提供数据:
--------------------------------------------------

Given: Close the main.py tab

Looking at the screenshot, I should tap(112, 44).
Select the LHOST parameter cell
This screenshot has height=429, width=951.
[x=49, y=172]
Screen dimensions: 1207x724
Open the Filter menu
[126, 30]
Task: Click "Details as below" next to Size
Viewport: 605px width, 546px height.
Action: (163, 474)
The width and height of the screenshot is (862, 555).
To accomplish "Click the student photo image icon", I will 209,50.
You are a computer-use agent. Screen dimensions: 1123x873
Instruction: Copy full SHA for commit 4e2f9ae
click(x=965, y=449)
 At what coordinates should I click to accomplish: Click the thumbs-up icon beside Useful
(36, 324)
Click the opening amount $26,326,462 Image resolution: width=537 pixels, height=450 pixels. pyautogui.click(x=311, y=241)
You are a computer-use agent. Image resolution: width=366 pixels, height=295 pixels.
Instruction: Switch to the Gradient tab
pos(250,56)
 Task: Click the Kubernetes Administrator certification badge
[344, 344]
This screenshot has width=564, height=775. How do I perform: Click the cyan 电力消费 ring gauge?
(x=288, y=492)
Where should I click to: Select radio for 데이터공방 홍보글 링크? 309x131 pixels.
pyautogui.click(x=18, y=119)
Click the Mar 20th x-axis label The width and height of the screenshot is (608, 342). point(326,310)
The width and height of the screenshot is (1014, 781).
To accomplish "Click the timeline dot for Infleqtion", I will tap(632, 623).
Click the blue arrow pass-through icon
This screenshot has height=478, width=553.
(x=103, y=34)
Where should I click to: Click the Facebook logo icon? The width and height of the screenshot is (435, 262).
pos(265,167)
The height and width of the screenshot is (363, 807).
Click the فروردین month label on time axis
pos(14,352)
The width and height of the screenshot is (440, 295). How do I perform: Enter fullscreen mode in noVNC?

--------------------------------------------------

书面任务: 把上面这份清单从头到尾逐字照抄一遍，每一行都不要漏掉或改动。

预期输出:
Given: Close the main.py tab

Looking at the screenshot, I should tap(112, 44).
Select the LHOST parameter cell
This screenshot has height=429, width=951.
[x=49, y=172]
Screen dimensions: 1207x724
Open the Filter menu
[126, 30]
Task: Click "Details as below" next to Size
Viewport: 605px width, 546px height.
Action: (163, 474)
The width and height of the screenshot is (862, 555).
To accomplish "Click the student photo image icon", I will 209,50.
You are a computer-use agent. Screen dimensions: 1123x873
Instruction: Copy full SHA for commit 4e2f9ae
click(x=965, y=449)
 At what coordinates should I click to accomplish: Click the thumbs-up icon beside Useful
(36, 324)
Click the opening amount $26,326,462 Image resolution: width=537 pixels, height=450 pixels. pyautogui.click(x=311, y=241)
You are a computer-use agent. Image resolution: width=366 pixels, height=295 pixels.
Instruction: Switch to the Gradient tab
pos(250,56)
 Task: Click the Kubernetes Administrator certification badge
[344, 344]
This screenshot has width=564, height=775. How do I perform: Click the cyan 电力消费 ring gauge?
(x=288, y=492)
Where should I click to: Select radio for 데이터공방 홍보글 링크? 309x131 pixels.
pyautogui.click(x=18, y=119)
Click the Mar 20th x-axis label The width and height of the screenshot is (608, 342). point(326,310)
The width and height of the screenshot is (1014, 781).
To accomplish "Click the timeline dot for Infleqtion", I will tap(632, 623).
Click the blue arrow pass-through icon
This screenshot has height=478, width=553.
(x=103, y=34)
Where should I click to: Click the Facebook logo icon? The width and height of the screenshot is (435, 262).
pos(265,167)
The height and width of the screenshot is (363, 807).
Click the فروردین month label on time axis
pos(14,352)
The width and height of the screenshot is (440, 295). How do I perform: Enter fullscreen mode in noVNC?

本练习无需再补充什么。